Items listed in a dataset
========

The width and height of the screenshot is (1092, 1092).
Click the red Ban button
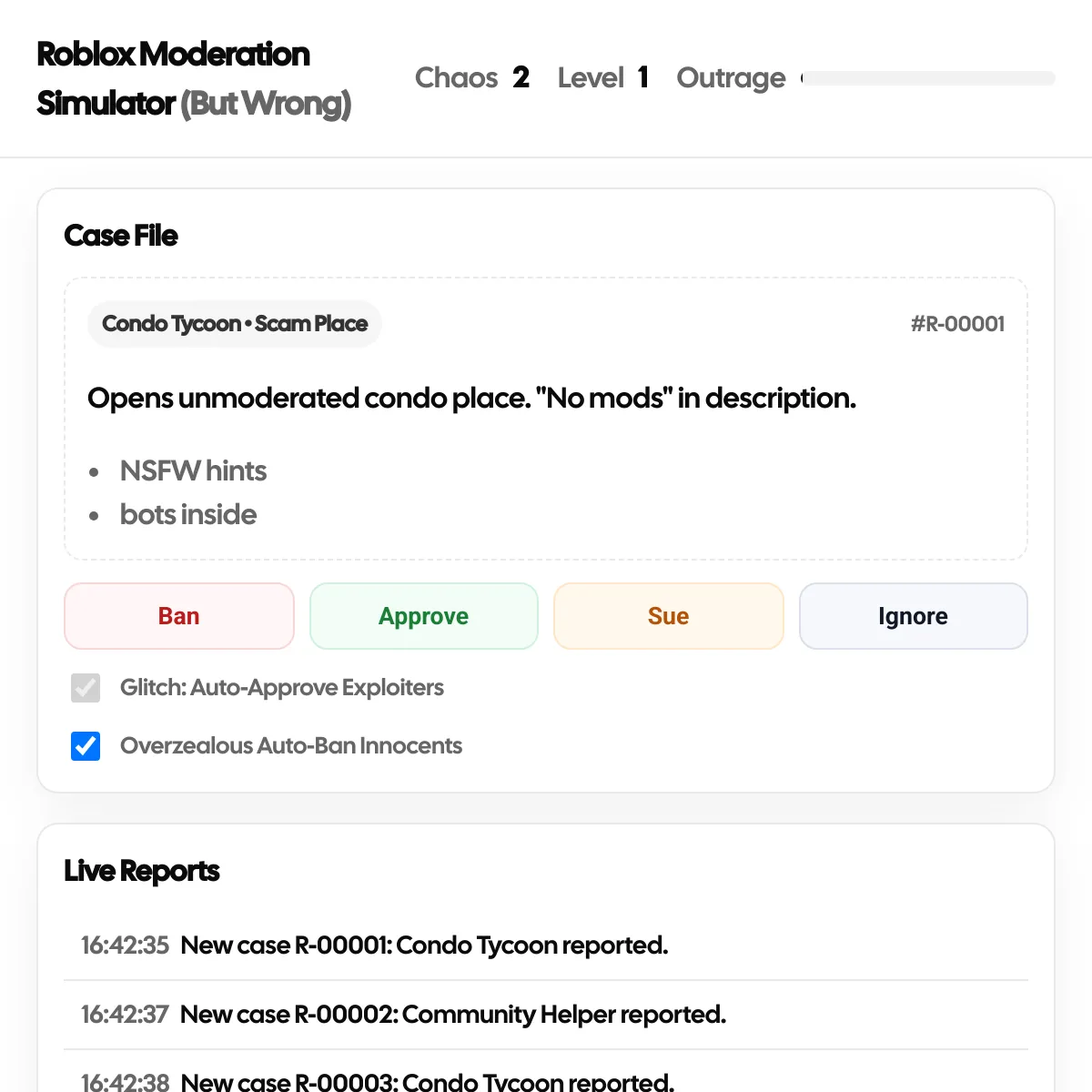click(179, 616)
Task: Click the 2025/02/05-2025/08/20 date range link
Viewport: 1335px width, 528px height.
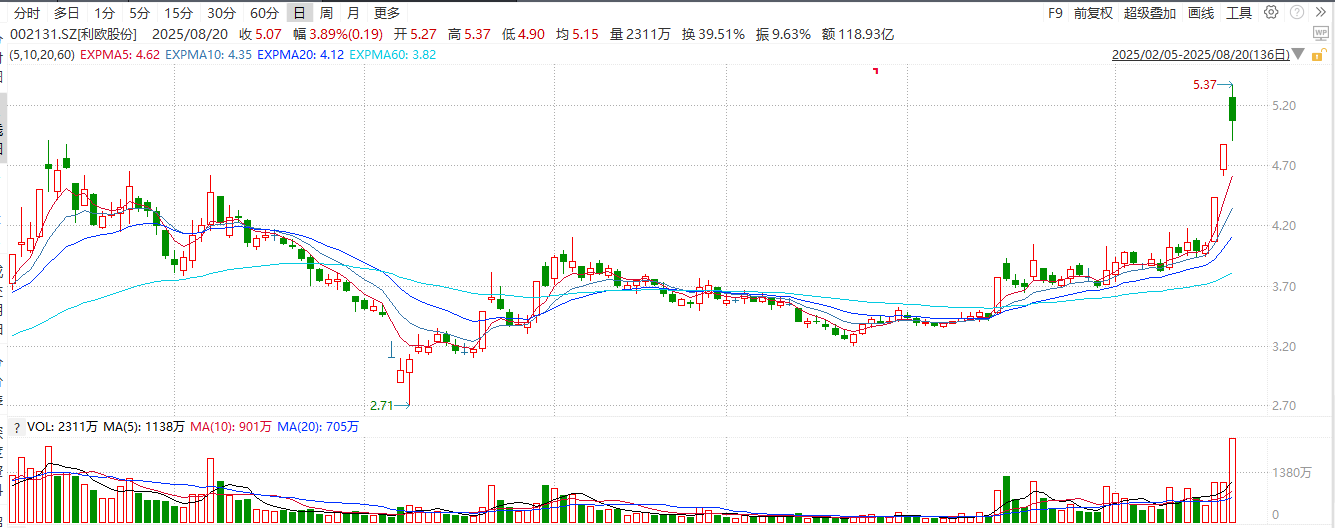Action: tap(1201, 55)
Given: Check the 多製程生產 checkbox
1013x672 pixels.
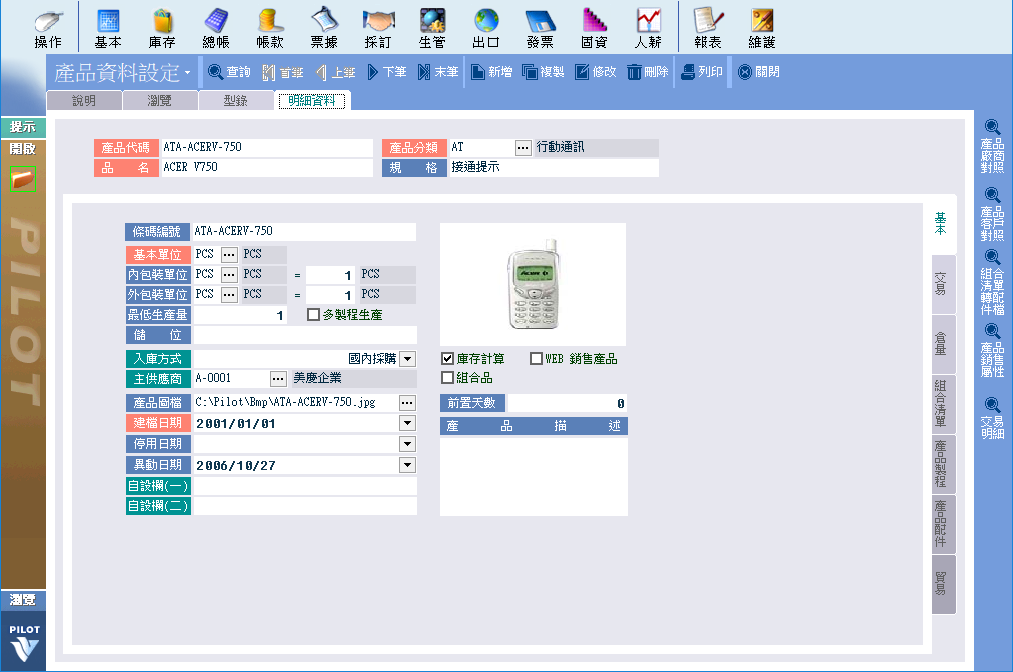Looking at the screenshot, I should pos(313,315).
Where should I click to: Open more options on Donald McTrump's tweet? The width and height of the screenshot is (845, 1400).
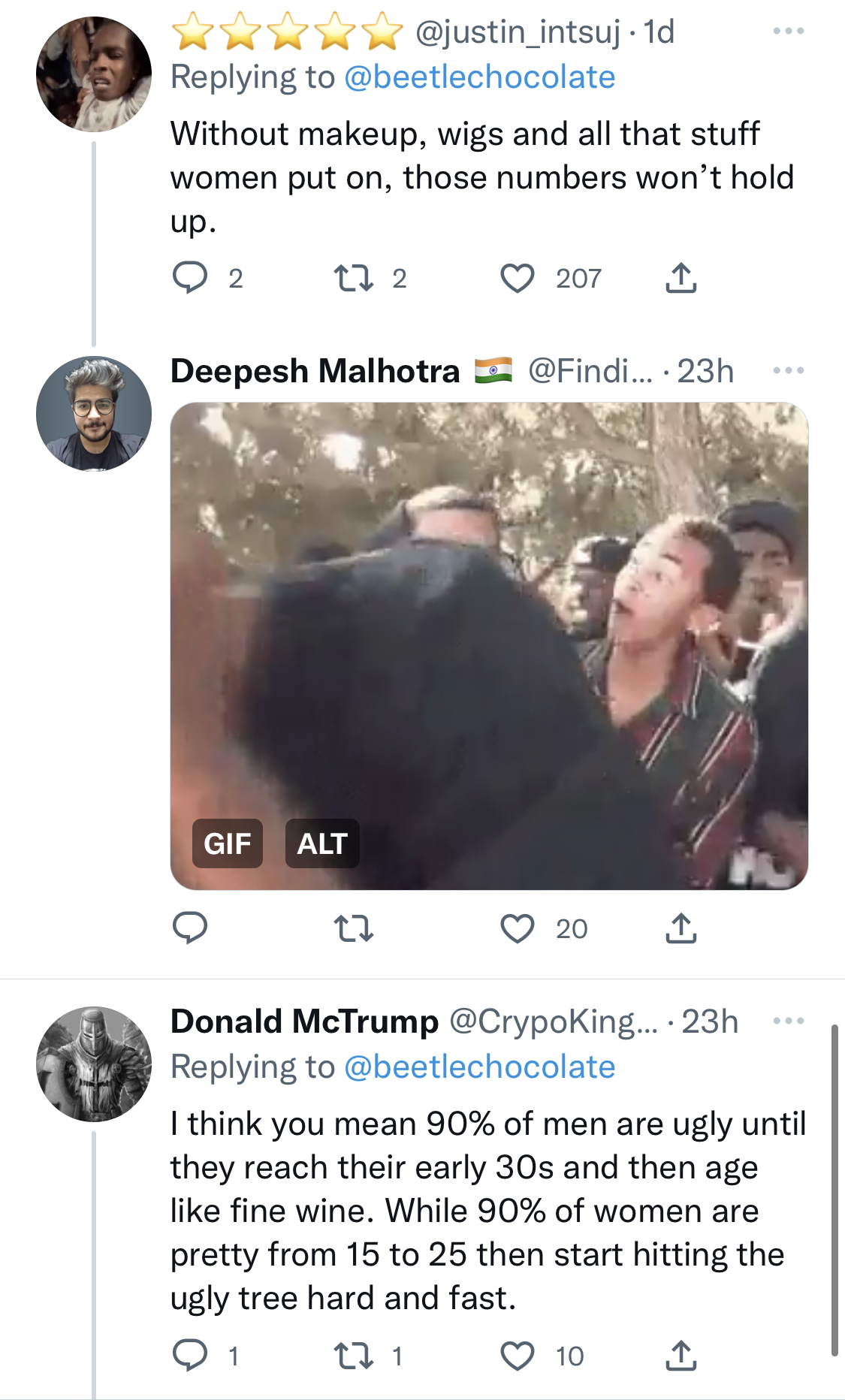[789, 1021]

========

To do: Your job is to copy every entry exactly. Omit the pictures.

Solved problem:
The width and height of the screenshot is (1092, 1092).
Click the red Ban button
click(179, 616)
Task: Click the 2025/02/05-2025/08/20 date range link
Viewport: 1335px width, 528px height.
Action: tap(1201, 55)
Given: Check the 多製程生產 checkbox
1013x672 pixels.
Looking at the screenshot, I should pos(313,315).
Where should I click to: Open more options on Donald McTrump's tweet? The width and height of the screenshot is (845, 1400).
[789, 1021]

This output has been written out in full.